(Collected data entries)
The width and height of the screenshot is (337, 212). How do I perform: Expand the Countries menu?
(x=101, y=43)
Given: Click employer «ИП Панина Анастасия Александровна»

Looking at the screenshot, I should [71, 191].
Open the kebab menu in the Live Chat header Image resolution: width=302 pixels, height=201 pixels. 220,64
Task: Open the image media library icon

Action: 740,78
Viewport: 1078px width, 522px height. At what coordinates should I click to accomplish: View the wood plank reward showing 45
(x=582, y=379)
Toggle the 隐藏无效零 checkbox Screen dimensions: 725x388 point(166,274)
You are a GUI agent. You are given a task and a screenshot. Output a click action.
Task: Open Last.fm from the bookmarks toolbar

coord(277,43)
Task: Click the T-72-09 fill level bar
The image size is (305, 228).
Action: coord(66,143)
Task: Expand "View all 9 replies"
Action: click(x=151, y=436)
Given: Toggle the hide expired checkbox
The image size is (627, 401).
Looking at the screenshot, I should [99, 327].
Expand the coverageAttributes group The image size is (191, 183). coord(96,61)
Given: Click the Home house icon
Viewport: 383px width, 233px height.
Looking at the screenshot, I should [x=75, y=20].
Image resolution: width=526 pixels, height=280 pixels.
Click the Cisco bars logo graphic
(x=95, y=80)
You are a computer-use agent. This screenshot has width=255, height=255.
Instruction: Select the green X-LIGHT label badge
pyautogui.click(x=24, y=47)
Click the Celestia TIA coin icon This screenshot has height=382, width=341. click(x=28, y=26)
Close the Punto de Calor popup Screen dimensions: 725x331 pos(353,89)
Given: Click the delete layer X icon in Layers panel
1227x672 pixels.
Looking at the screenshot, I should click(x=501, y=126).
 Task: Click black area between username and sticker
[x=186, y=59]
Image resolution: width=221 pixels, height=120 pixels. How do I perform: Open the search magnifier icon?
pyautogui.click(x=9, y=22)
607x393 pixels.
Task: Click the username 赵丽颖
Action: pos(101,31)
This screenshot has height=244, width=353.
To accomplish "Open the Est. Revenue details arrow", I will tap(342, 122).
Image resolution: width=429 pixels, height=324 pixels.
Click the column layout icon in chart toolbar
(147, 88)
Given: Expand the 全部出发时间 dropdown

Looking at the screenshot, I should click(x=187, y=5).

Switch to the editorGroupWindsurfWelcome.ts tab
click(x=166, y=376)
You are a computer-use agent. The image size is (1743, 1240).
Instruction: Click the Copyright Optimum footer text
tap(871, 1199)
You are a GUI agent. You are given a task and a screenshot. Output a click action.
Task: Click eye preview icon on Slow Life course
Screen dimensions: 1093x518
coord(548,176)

* [Assignment]:
For this exercise, copy every line of the data that holds "agent".

* [Reply to the exercise]:
You are a GUI agent. You are given a task and a screenshot. Output a click action.
You are a computer-use agent. This screenshot has width=255, height=255.
You are a computer-use agent. The image size is (1743, 1240).
You are a GUI agent. You are given a task and a screenshot. Output a click action.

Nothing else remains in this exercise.